When I look at the picture of Chiara above all I can think is “Look at that joy.” Despite the marks of cancer that were clearly taking her life, look at that joy. That joy only comes from holiness. That joy only comes from living a life for Christ, from taking small steps each day to live as He has called us to live. I want that joy and I want that joy for you. Piccoli Passi Possibile, small steps can.
Be saints, it’s worth it.
Chiara and Enrico’s letter to their son, Francesco, for his first birthday.*
Today we celebrate your first birthday, and we were asking ourselves what we can give you that will last through the years. So we have decided to write you a letter. You have been a tremendous gift to us in our lives because you have helped us to look beyond our human limits. When the doctors wanted to scare us, your life that was so fragile gave us the strength to go forward. For what little I have learned during these years, I can tell you only that love is the center of our lives, because we are born from an act of love, we live for love and to be loved, and we die to know the true love of God. The goal of our life is to love and to be loved, always ready to learn how to love the others as only God can teach you. Love consumes you, but it is beautiful to die consumed, exactly like a candle that goes out only when it has reached its goal. Anything that you do in life will make sense only if you look at it in view of eternal life. If you are truly loving, you will realize this from the fact that nothing belongs to you, because everything is a gift. As St. Francis says, “The opposite of love is possession.”
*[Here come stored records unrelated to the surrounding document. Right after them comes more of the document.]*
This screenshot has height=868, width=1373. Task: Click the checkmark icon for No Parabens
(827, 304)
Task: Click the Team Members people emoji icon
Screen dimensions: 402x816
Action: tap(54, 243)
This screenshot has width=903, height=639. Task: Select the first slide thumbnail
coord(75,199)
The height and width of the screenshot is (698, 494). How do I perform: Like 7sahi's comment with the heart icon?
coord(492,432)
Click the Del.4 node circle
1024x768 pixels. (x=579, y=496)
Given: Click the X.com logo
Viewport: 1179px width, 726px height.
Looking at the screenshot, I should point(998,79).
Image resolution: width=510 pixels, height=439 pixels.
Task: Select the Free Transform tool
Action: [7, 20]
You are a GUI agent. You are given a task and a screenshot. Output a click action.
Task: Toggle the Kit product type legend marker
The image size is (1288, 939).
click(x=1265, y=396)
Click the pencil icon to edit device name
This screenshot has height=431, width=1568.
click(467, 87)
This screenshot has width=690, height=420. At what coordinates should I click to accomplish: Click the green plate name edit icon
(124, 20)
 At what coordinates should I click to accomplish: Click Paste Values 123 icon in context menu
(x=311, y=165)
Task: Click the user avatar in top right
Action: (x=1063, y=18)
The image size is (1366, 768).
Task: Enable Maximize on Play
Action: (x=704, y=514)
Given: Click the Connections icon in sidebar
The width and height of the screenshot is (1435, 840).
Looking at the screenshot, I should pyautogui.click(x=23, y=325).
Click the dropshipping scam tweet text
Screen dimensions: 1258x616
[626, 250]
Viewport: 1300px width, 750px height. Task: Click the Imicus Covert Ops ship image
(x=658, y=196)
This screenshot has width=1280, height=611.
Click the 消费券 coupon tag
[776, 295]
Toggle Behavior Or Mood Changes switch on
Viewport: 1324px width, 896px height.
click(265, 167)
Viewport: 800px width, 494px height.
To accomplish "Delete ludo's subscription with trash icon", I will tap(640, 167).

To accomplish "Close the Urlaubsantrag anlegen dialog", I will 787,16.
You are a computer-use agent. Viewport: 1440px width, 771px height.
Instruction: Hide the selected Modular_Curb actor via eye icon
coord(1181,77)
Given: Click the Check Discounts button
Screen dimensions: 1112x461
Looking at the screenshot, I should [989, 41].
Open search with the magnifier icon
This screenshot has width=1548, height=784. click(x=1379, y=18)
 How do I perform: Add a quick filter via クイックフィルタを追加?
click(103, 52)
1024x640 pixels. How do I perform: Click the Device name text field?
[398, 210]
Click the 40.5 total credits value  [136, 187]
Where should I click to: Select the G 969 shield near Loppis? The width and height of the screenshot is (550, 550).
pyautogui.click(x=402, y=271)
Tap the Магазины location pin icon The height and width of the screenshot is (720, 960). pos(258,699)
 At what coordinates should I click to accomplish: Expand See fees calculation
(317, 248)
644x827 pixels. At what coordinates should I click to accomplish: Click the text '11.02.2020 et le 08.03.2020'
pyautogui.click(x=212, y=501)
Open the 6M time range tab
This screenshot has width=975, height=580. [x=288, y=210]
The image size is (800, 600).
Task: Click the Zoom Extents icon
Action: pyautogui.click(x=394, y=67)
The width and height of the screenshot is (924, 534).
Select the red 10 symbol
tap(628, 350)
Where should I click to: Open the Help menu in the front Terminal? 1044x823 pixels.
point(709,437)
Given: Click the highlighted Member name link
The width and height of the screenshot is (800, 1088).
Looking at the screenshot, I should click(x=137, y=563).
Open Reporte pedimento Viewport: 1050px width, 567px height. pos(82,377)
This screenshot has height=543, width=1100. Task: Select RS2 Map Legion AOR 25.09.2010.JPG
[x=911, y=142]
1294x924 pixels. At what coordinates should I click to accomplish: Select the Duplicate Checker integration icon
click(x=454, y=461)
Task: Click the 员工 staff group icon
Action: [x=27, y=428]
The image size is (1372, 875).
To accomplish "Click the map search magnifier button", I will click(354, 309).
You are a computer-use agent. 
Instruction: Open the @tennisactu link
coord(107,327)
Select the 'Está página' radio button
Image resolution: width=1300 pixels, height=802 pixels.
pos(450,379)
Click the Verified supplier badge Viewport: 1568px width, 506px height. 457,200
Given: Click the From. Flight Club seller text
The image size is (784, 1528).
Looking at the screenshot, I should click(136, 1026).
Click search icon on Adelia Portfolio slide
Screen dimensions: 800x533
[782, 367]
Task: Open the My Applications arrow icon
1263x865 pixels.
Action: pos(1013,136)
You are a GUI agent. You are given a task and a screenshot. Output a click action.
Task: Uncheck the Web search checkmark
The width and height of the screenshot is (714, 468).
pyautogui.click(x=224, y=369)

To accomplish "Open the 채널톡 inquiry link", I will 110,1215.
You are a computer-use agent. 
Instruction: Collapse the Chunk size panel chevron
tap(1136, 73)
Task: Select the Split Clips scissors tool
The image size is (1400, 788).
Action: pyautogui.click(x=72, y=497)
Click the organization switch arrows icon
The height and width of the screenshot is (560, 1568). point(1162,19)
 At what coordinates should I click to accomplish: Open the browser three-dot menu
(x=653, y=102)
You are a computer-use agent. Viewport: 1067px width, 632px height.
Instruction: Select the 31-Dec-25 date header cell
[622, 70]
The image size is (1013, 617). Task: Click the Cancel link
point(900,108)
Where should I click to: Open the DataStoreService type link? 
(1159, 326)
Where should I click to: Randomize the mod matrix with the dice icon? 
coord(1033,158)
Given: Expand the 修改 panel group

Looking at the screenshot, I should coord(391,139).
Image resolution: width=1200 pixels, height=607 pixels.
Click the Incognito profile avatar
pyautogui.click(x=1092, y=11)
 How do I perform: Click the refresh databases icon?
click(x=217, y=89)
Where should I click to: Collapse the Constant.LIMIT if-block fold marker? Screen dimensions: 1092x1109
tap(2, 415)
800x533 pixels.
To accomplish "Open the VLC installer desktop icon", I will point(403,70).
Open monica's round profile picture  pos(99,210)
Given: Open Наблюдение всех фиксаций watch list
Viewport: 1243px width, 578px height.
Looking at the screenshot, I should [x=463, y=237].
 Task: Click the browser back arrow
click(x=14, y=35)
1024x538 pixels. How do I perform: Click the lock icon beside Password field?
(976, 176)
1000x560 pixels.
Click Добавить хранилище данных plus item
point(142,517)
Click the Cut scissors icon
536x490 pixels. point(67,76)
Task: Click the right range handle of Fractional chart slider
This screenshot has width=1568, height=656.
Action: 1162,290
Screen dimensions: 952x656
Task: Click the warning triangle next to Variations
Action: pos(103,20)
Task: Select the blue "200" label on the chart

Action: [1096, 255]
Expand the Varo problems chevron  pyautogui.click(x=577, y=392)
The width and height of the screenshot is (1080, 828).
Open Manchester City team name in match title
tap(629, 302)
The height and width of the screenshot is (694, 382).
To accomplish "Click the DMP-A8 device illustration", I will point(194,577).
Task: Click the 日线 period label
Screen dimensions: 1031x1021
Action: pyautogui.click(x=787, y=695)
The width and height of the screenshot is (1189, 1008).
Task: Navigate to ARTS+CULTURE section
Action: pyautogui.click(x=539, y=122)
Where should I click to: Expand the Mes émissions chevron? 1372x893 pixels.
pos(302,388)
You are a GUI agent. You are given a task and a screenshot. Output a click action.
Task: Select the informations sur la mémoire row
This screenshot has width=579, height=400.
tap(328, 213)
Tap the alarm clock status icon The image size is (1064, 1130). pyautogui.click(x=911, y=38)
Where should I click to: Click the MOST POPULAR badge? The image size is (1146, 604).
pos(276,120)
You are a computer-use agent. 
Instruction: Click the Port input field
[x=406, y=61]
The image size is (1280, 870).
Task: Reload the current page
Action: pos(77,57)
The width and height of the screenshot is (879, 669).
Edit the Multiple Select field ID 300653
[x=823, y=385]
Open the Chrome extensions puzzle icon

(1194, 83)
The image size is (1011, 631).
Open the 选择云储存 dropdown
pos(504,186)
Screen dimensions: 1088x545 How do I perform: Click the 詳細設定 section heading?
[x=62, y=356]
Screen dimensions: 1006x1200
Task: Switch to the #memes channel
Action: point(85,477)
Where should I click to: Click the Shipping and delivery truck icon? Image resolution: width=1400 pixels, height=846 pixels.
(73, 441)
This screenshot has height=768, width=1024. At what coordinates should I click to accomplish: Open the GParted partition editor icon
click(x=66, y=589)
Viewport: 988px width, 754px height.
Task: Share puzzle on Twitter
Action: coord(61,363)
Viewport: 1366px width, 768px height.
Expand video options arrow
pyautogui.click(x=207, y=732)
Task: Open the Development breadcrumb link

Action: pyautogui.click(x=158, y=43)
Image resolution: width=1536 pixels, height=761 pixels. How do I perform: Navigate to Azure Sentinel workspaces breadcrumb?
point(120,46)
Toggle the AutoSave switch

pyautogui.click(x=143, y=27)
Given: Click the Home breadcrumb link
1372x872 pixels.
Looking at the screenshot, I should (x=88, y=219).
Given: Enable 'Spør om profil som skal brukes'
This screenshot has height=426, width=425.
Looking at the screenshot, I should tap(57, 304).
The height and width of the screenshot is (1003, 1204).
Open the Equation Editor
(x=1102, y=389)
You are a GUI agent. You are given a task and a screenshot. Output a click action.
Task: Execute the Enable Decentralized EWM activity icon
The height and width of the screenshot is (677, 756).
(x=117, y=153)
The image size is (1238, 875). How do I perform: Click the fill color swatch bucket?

We loved your brother and sister –Mary and David– and we love you knowing that you all are not ours, that you all were not for us. And this is how it should be for everything in life. Everything that you have never belongs to you, because it is a gift that God gives you so that you can make it bear fruit. Never be discouraged, my son. God never takes anything away. And if He takes away, it is because He wants to give you so much more. Thanks to Mary and David, we are even more in love with eternal life and we have stopped fearing death. God has taken from us only in order to give us a heart that is bigger and more open to welcome eternity already in this life.
In Assisi, I fell in love with the joy of the friars that live believing in God’s providence. So I ask the Lord for the grace to believe in this providence that they spoke of– to believe in this Father that truly does not make you lack anything. Brother Veto helped us on this journey in believing in this promise. We got married without anything, but we put God in first place and believed in the love that he asked us to, taking this big leap; we have never been disappointed. We have always had a house and much more than we have ever needed. Your name is Francesco because St. Francis changed our lives, and we hope that he can be an example also for you. It’s beautiful to have examples of lives that remind you that you can expect the greatest joy already on this earth, with God as our guide. We know that you are special and that you have a great mission. The Lord has wanted you from eternity, and He will show you the road to follow if you open your heart. Trust Him. It is worth the while.
Mom and Dad
*A special thanks to Tatum from the Apostles of the Interior Life for translating this letter and many other articles and interviews on the amazing life of Chiara Corbella Petrillo.